"Raj" == Raj Patel phigmov@gmail.com writes:
Raj> There are a couple of issues for these guys -
Raj> * Long copy times for the datasets from the data-center to their workstations
What percentage of time are they spending on waiting for their data?
Raj> * Long processing times for i/o intensive SAS processes on their Raj> PC - they're just using SAS Workstation and batching up the work Raj> themselves (ie not distributed by design but by necessity)
How busy are the CPUs on these systems? How much memory do they have? Are they swapping (or using lots of pagefile in Windows terms I think) to disk while processing the data?

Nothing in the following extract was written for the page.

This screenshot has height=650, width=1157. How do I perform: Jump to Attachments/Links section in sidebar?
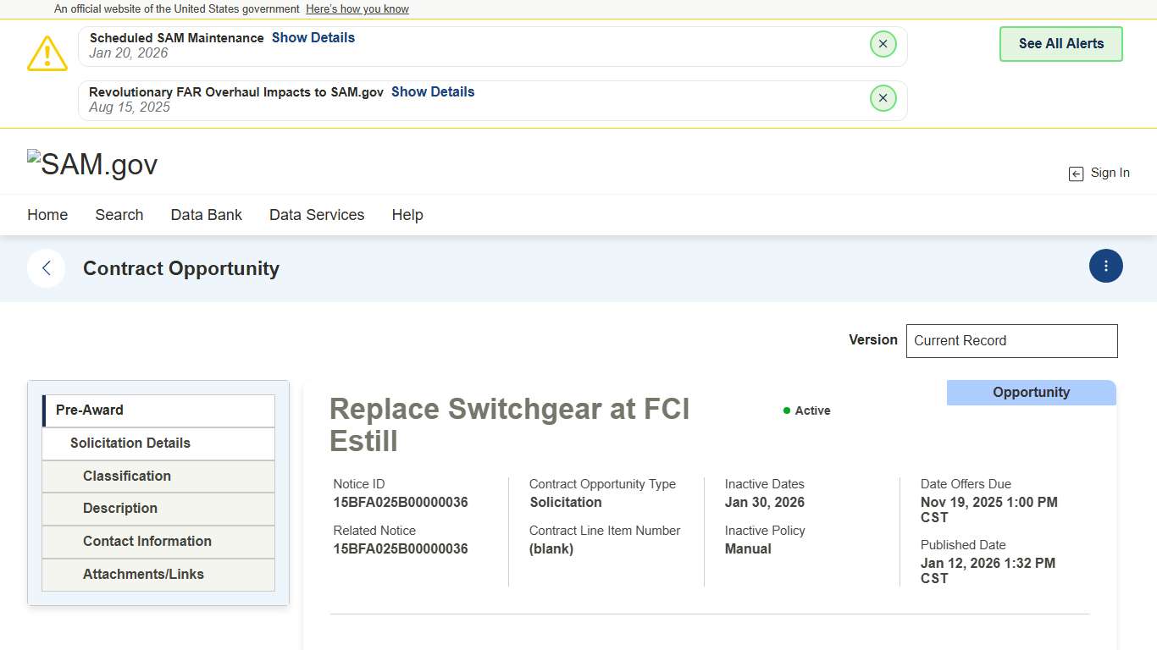coord(158,574)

Raj> WAN circuit costs are pricey so ideally we'd centralise their Raj> workloads - powerful SAS server plus plenty of disk or even 40 Raj> servers with individual workstation licenses (either VDI, Citrix Raj> or real) and shared disk. Their theory is that their tasks aren't Raj> necessarily CPU bound but disk i/o bound.
In that case, a simple test would be to setup their home system with a RAID0, where you stripe all their volumes across multiple disks.
You mention that they have one disk for OS, one for temp, one for data, etc. Instead you should use those three or four (or more!) disks in a nice RAID0 stripe set, so they are reading and writing across multiple disks at once.
If that gives them a big speedup, then you know that they're IO bound in their simulations.
Raj> SSD's are fine for reads but they're skeptical about writes. SAS Raj> apparently supports RAM disks but they're pretty pricey for the Raj> size they'd need.
It all depends on how large the data sets are and how much RAM the systems have. You don't mention any of that, so it's hard to know.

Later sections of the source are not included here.